It’s not about the bike: The real story of oBike and what it can teach us - unicornporn
https://cyclingtips.com/2018/08/lessons-learned-from-the-real-story-of-obike-or-why-we-cant-have-nice-things/
======
danpalmer
I tried oBike in London last year because it seemed like it would be more
convenient than the "Boris Bikes" that the government provide (TfL to be
precise).

I used one once and it was probably the worst bike I've ever ridden, it was
like cycling through treacle. I thought it might have been just that bike so
tried once more and it was the same on a different bike.

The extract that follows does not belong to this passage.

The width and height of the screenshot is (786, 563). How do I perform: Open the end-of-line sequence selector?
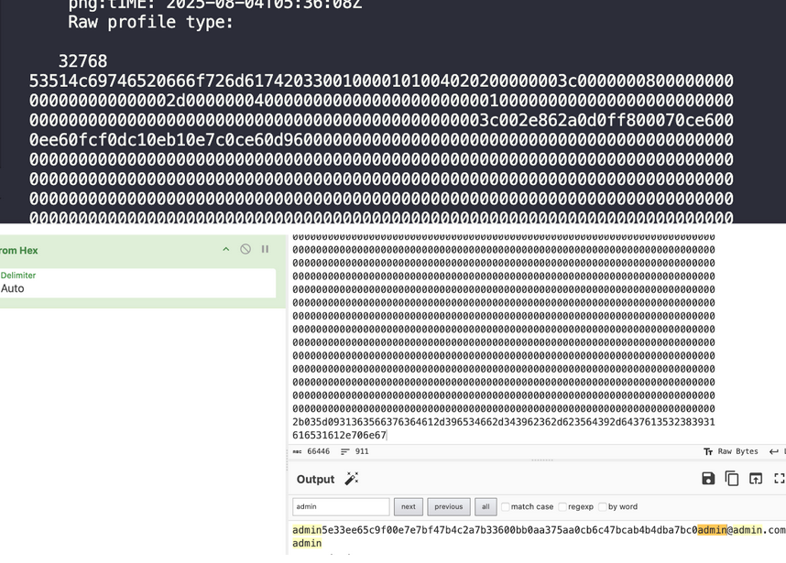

The route I take home takes me 17 minutes on a Boris Bike (which are built
like a tank and not at all a fast bike to ride), and I typically finish
feeling like I've exercised but not feeling out of breath for more than a few
seconds. The oBike took 25 minutes and I came off feeling like I'd had a very
tough workout. They are just not good enough quality.

------
jaclaz
The article is very nice, but I have to disagree with the "absolving the
citizens/users" part.

It is not like these bikes self-dump themselves in rivers, not Obikes in
Melbourne, nor Mobikes in Manchester [0] or in any other place.

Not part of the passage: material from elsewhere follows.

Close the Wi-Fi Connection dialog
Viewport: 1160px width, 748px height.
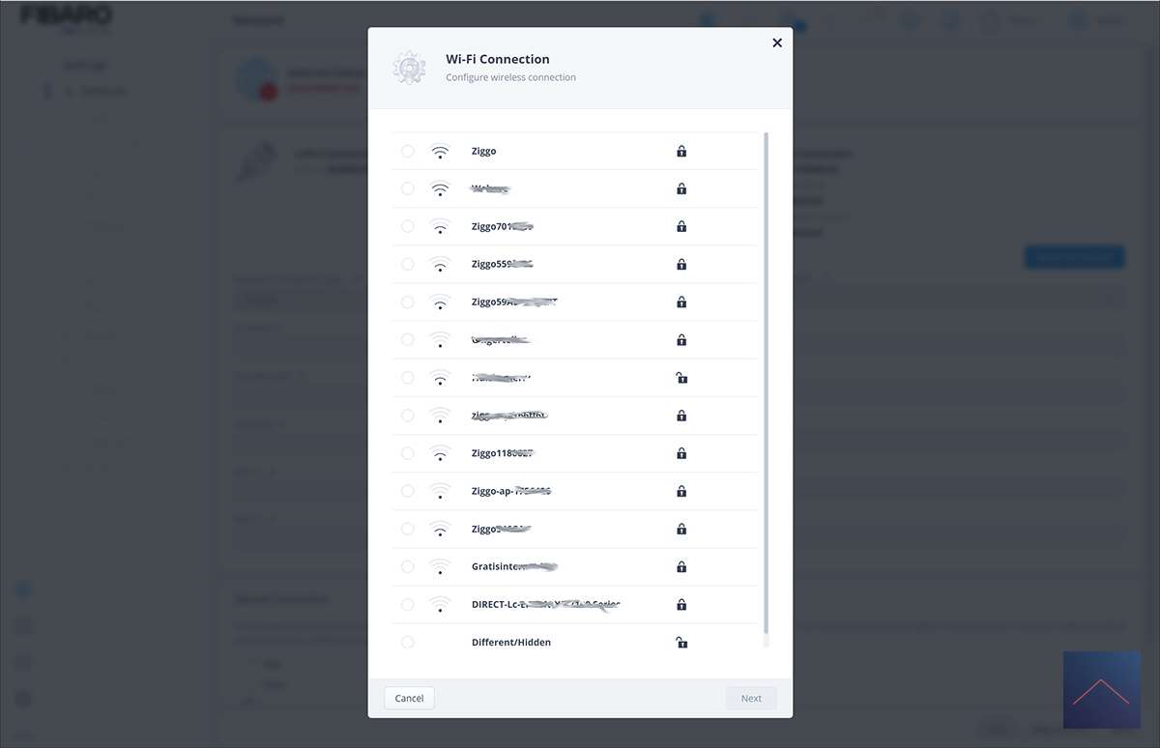(777, 43)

That the Obike is (was) a sort of get money quick scheme or not and that the
bikes were not particularly comfortable/easy to use is not a valid reason for
the amount of vandalism reported.

Surely it is nothing "uniquely naughty" about the Australians, but it is
something "universally naughty" that shouldn't be IMHO dismissed so easily or
simply considered a "new normal" of some kind.

[0]
[https://www.theguardian.com/commentisfree/2017/jul/16/manche...](https://www.theguardian.com/commentisfree/2017/jul/16/manchesters-
bike-share-scheme-isnt-working-because-people-dont-know-how-to-share)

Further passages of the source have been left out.